On a side note, Ubuntu now has a really nice implementation of “file” encryption, whereby the individual files in a given folder (ie the user’s home folder) are encrypted, not the whole folder as a big chunk. It also uses the user password for the decryption so it’s invisible to the end user!

The thing with /etc/sudoers is that you need to edit it by running the command sudo visudo, or by being root first with simply visudo.

Visudo is a protection layer against the user making mistakes which can lock you totally and irrevocably out of your machine, that’s why editing the /etc/sudoers file doesn’t do anything.

You can change the editor that visudo uses by doing an export command with the preferred editor, sorry I don’t know that command :(. I’m a fan of vi so I never bothered to learn anything else. You will find the solution if you search ubuntuforums.org for visudo though.
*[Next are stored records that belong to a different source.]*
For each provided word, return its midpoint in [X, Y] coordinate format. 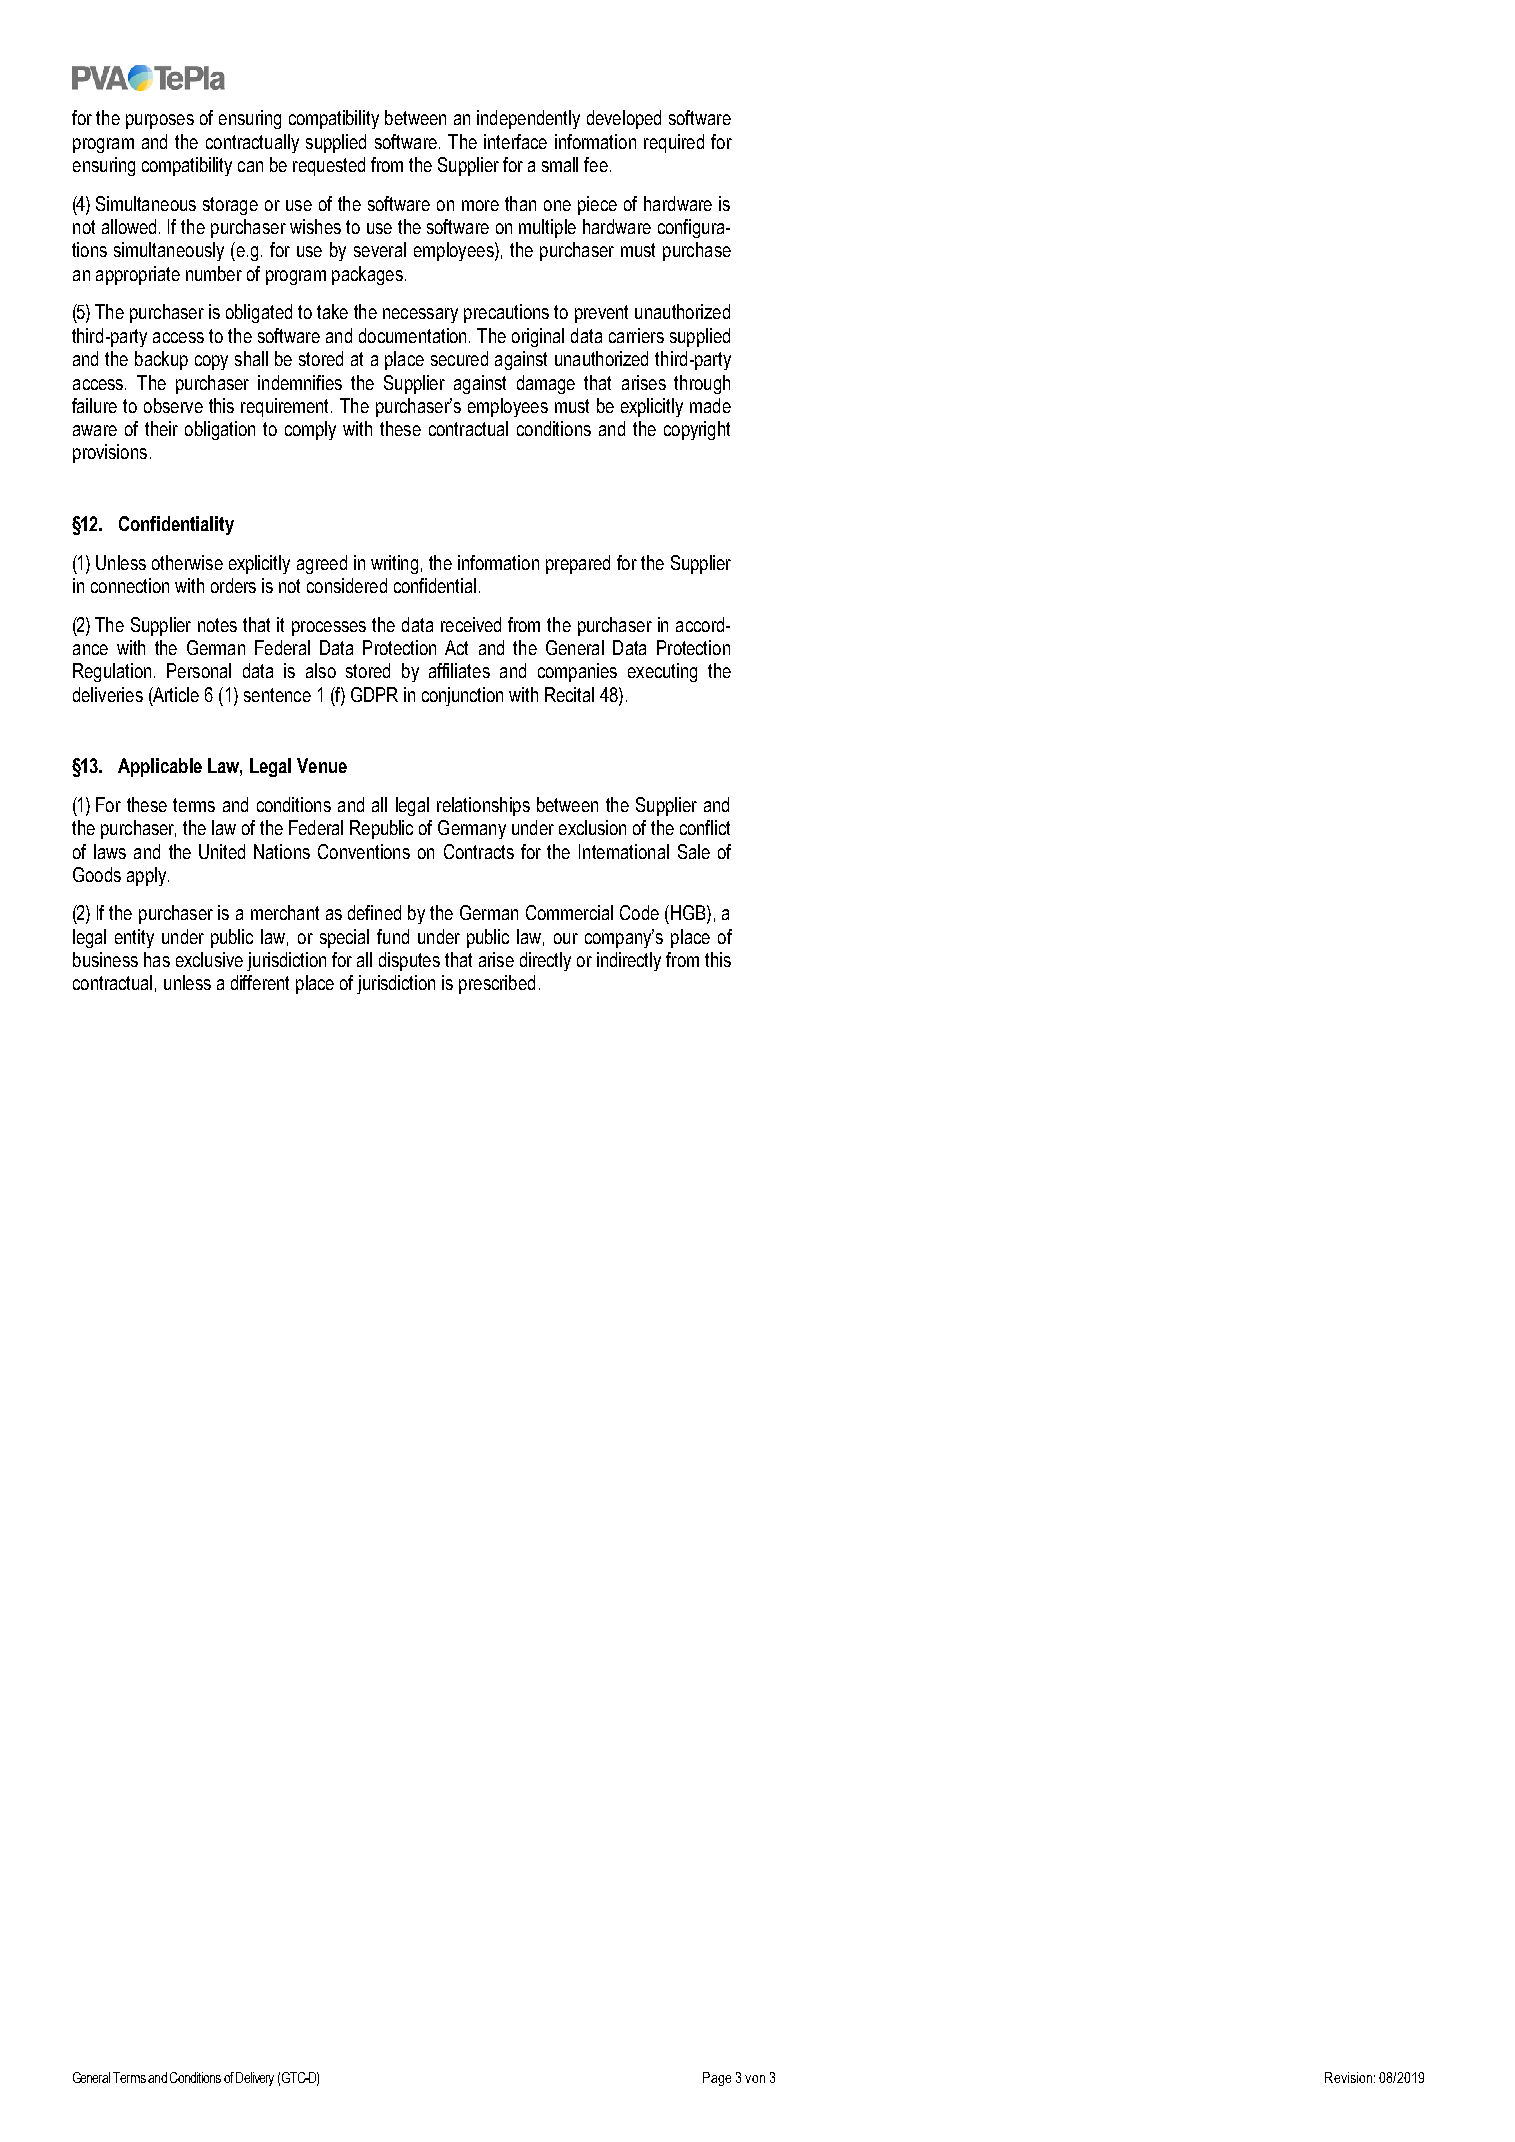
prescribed [497, 984]
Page [717, 2079]
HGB [689, 914]
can [250, 166]
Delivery [255, 2079]
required [674, 143]
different [260, 982]
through [702, 384]
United [222, 851]
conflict [705, 827]
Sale [694, 851]
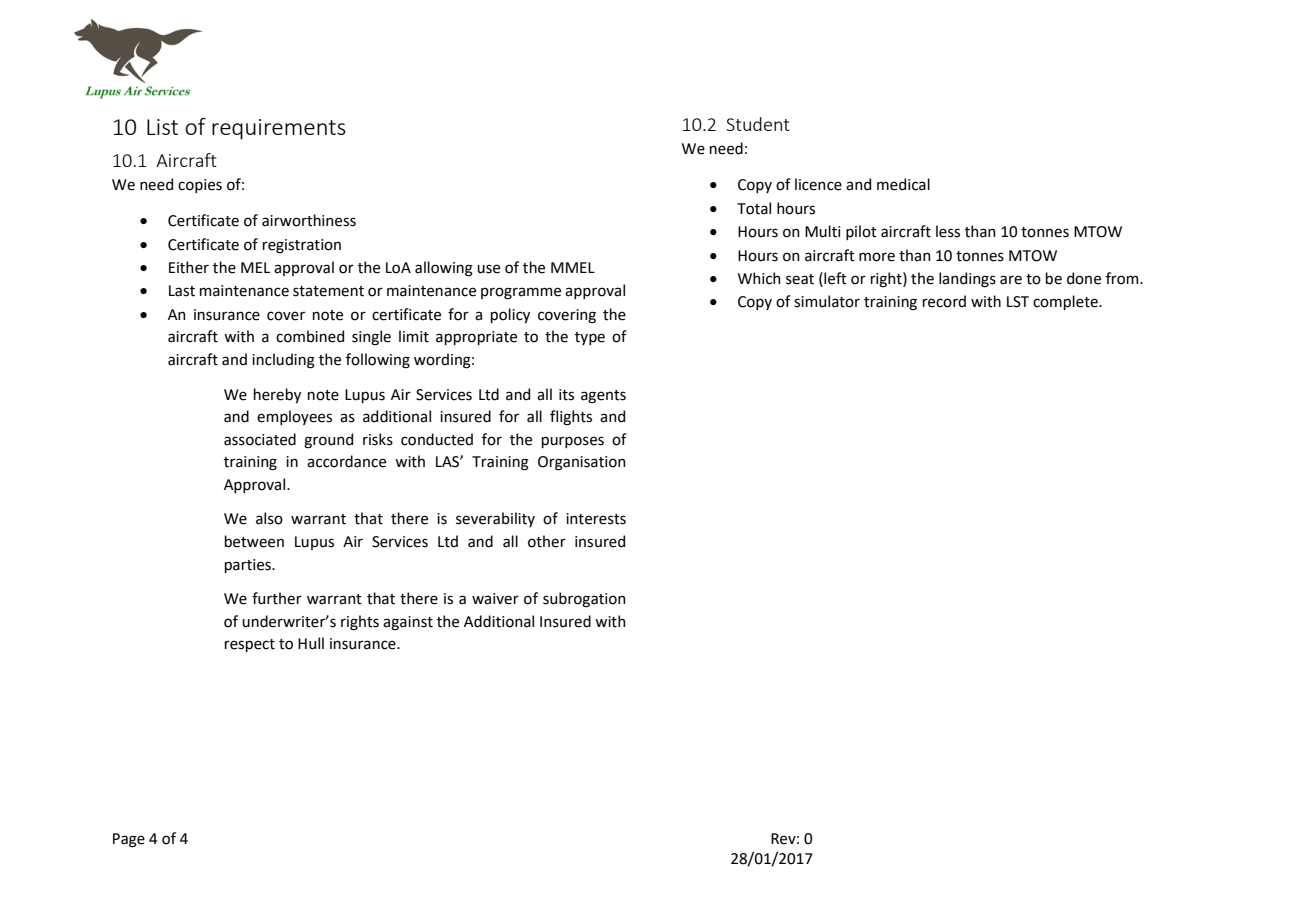  What do you see at coordinates (903, 184) in the screenshot?
I see `medical` at bounding box center [903, 184].
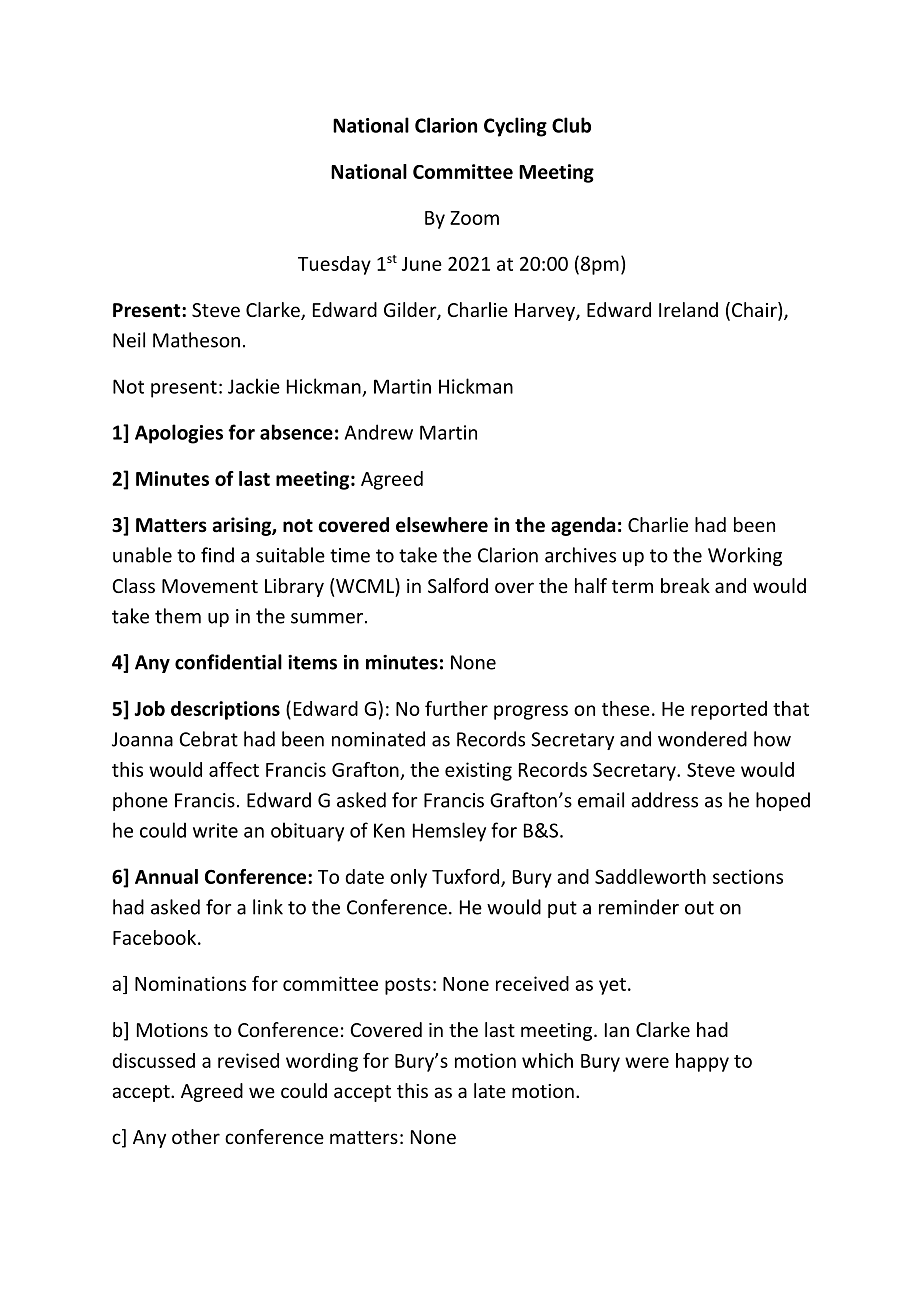 The image size is (924, 1308). What do you see at coordinates (178, 616) in the page?
I see `them` at bounding box center [178, 616].
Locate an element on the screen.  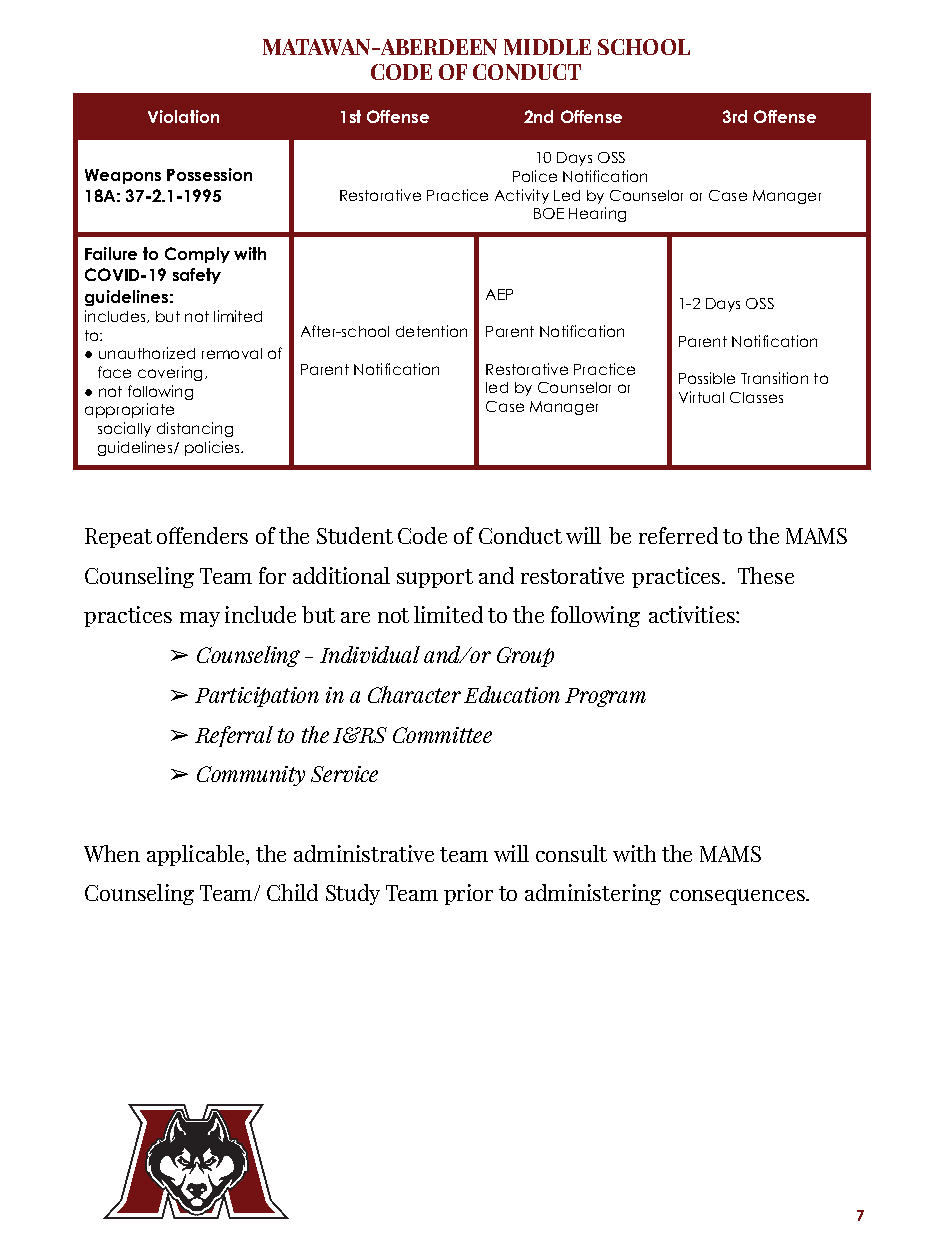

But if there is a way of doing the modifications through yast, then I would do it that way instead.

Please keep us informed of your progress, I’m sure it could help other users in the future.

Regards and good luck, Growbag ;).

Thanks again for all your help. It’s too bad OpenSuSE cannot pick up file-level encryption - though I think directory-level encryption would be more useful. I haven’t yet fully implemented this because I don’t think I want to give my users my root password, and even if I could get the sudoers file going correctly, I’m not sure I want to give them that access either.

I was thinking of maybe making the mount/unmount script files in the root directory, and set properties so others could be executed, but since they’re in root, they can’t read them. Maybe I could put my root password in those files?

I did tell you how to make it so you don’t have to give out the root password but sudo will be either limited or inclusive.

comment out
Defaults targetpw
and also
ALL ALL=(ALL) ALL

Now after that you need to give the $user the commands they can use. i.e
user ALL=/bin/mount
(Though I used yast to add this command, and choose commenting the others as undoing would be easier if needed)

Now user can only use /bin/mount if you don’t do the second one then they can sudo anything.